While much has to be done to repair fiscal policy, the report said
that “the United States entered the financial crisis and the subsequent
economic recession with public finances already weakened by past
policies.”
Tax cuts in 2001 and 2003 cut government revenues “below the levels
prevailing in the second half of the 1990s,” while public spending
was up even before emergency stimulus spending became necessary.
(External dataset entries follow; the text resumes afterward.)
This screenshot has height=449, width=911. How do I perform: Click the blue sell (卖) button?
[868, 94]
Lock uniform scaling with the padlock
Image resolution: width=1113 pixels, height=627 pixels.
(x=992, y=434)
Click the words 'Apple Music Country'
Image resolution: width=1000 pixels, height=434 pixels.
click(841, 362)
The OECD report hinted the United States, though severely hit by
the financial crisis, could be doing better that it is, and that choices
to create more deficits by extending tax cuts is out of synch with many
other countries’ fiscal progress. Among those countries doing better
despite their own crises, the OECD staff said, are Australia, Canada,
Denmark, Finland, Iceland, Ireland, Korea, Luxembourg, Netherlands, New
Zealand, Norway, Slovak Republic, Spain, Sweden, Switzerland) and the
budgets of Belgium and Germany are in balance “or improving
significantly,” and even Italy and Japan were seen making significant
fiscal progress.
The report aimed at U.S. tax expenditures — benefits created
through exemptions from the tax code — that it suggested are somewhat
extravagant compared to “many other” OECD countries — a persistent
theme in OECD economic surveys.
Specifically, other than mortgage tax deductions, the OECD took aim
at the way the U.S. provides a personal and payroll tax exclusion for
employer-provided health insurance, allows deductibility of state and
local taxes and excludes capital gains from estate taxation.
The report praised the Obama administration proposal to lower the
percentage rate at which itemized deductions can be subtracted from
taxable income and that initiative should go further. Reducing that rate
to 15% from the current 28%, the OECD report said, “would bring about
$1.3 trillion of additional tax revenues over 2010 to 2019.”
Nevertheless, the OECD suggested the administration is aiming too
low. “While this is welcome, it would stabilize the debt-GDP ratio at
almost twice the pre-crisis level, leaving little freedom to deal with
contingencies and complicating further the long-term problem of
population aging.”
Further consolidation measures should be taken post
2015 to put the debt-GDP ratio on a downtrend during the second half of
the decade.”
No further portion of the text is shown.